» **How to complete this task**: Retype the line where "Mute the game sound speaker icon" appears and each line that follows it down to the last line of the records below. Leave the pictures out.
^^^^^^^^
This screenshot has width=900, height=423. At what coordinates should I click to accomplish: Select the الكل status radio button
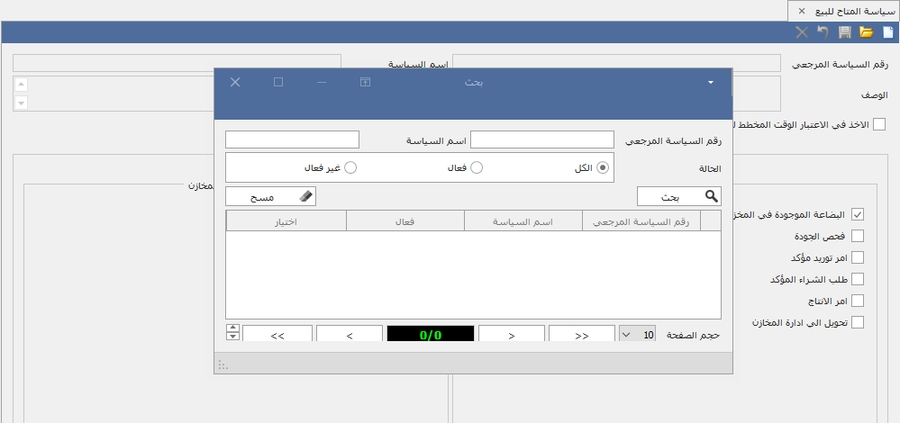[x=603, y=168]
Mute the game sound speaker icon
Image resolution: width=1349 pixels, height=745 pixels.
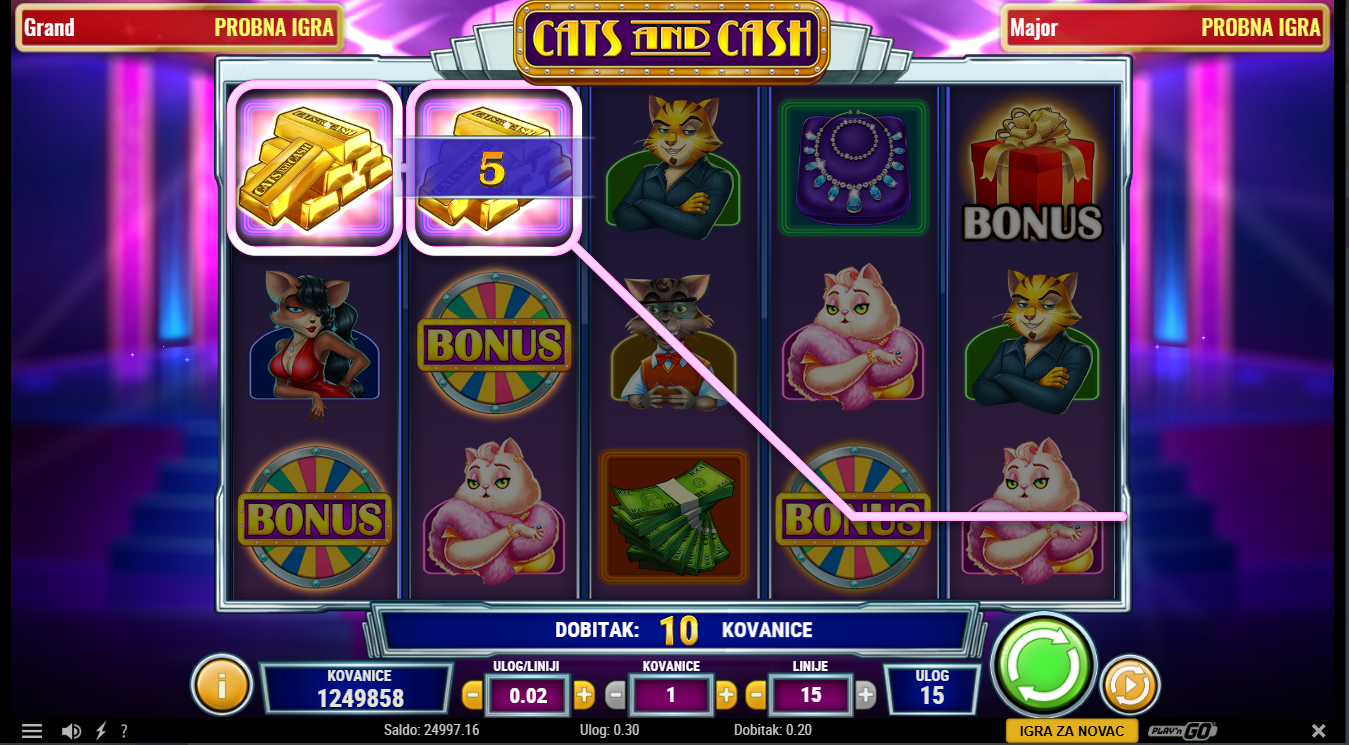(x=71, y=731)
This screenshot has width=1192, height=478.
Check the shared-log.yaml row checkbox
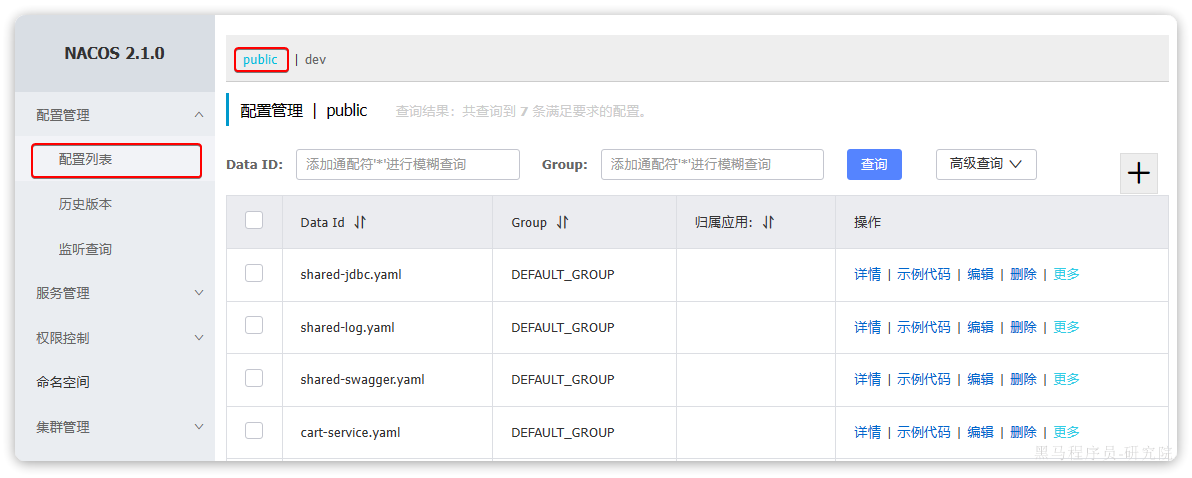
^^^^^^^^
» **Exercise response**:
Mute the game sound speaker icon
Image resolution: width=1349 pixels, height=745 pixels.
(x=71, y=731)
This screenshot has width=1192, height=478.
Check the shared-log.yaml row checkbox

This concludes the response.